Um time que sempre se destaca por fomentar boas jogadoras é o Everton, vindas de sua base ou não, e consequentemente, é o ex-clube de grandes craques da linga inglesa. Chloe Kelly foi o principal nome das azuis de Liverpool na temporada passada. Em 12 partidas, marcou nove gols e assinalou uma assistência, sendo responsável direta por 47% dos gols da equipe na competição. 

Chloe Kelly – Manchester City / Divulgação

A jovem jogadora de 22 anos tem muita personalidade, chama a responsabilidade do jogo para si, busca o 1×1 com frequência e vai muito bem a quebrar linhas nesse sentido, além de boa capacidade criando por dentro. Dona de belos gols, alguns de longa distância, é um talento que já se tornou realidade e agora tem sua grande chance em um clube que brigará pelo título.

A contratação mais cara da história do futebol feminino: Pernille Harder

Se os times de Manchester impressionaram pelos nomes que vieram, o Chelsea entra para a história ao comprar por £300 mil a melhor jogadora da temporada do Wolfsburg (Pernille Harder). A craque dinamarquesa atuou em 33 jogos em 19/20, e assinalou incríveis 38 gols e oito assistências, uma participação direta absurda em gols.

Ela chega a um já fortalecido Chelsea para ser a cereja do bolo. Entre as opções de encaixe, deve se tornar dupla natural de England no ataque, mas também atua mais recuada, fato é que as atuais titulares do setor ofensivo estão ameaçadas pela presença de Harder na equipe.

No Wolfsburg da última temporada, era ela a responsável por criar superioridade numérica no setor da bola em momento ofensivo, com sua capacidade acima da média de progredir em campo com associações curtas, perceber os espaços e acionar companheiras em zonas mais limpas do campo, e também de tomar decisões que faziam sua equipe buscar o gol com maior verticalidade, com passes à frente, dribles e arremates de longa distância.
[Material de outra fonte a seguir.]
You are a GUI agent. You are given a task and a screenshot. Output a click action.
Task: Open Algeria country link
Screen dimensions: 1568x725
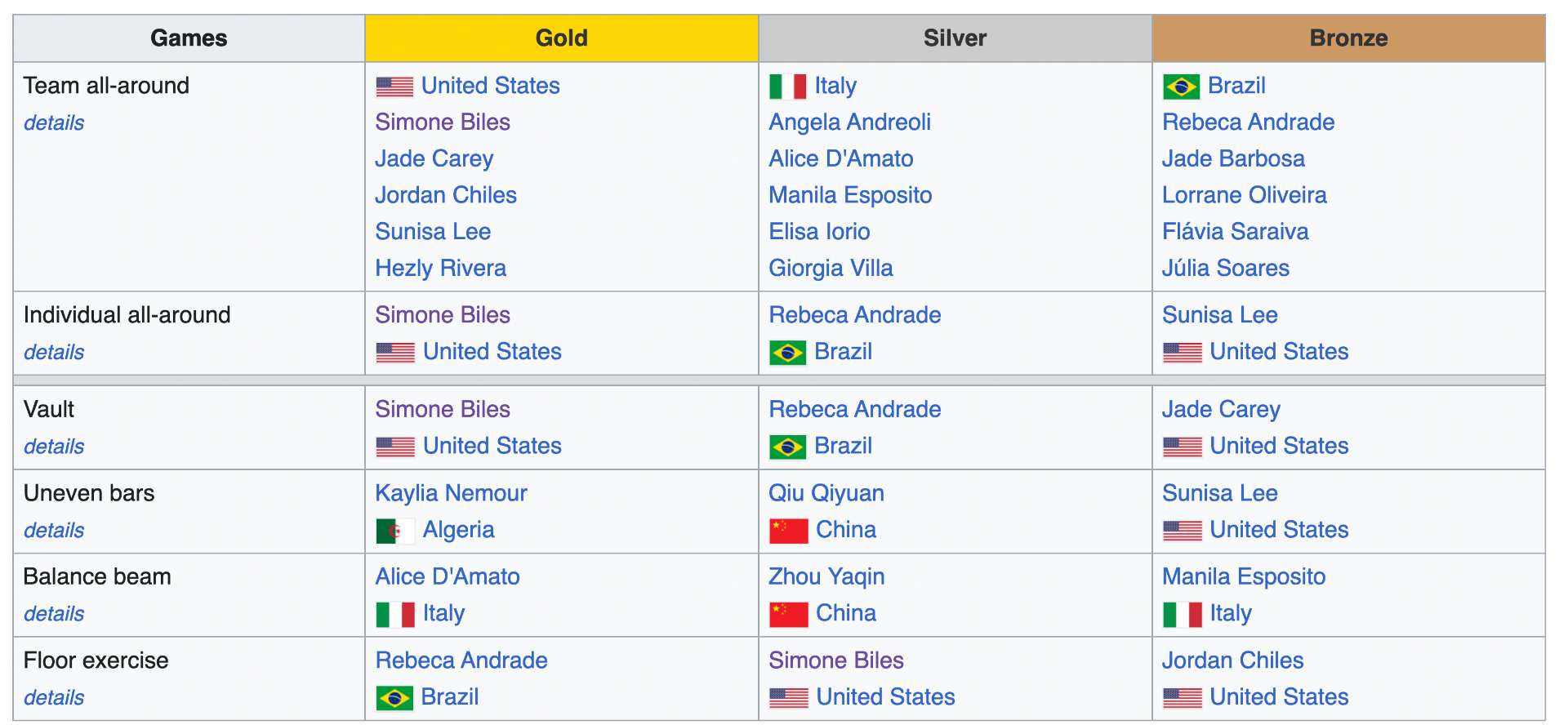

Atacante muito completa e que vai impulsionar a já excelente England, atual referência ofensiva da equipe.

Pernille Harder – Chelsea / Divulgação

O fortalecimento da Liga Inglesa e dos times europeus que correm atrás do Lyon em busca do sonho europeu é mais um passo que o futebol feminino no velho continente executa em busca da inevitável supremacia técnica como ocorre no masculino, e a prova disso são as jogadoras dos Estados Unidos atravessando o oceano em busca de evolução e preparo para as competições em nível de seleção.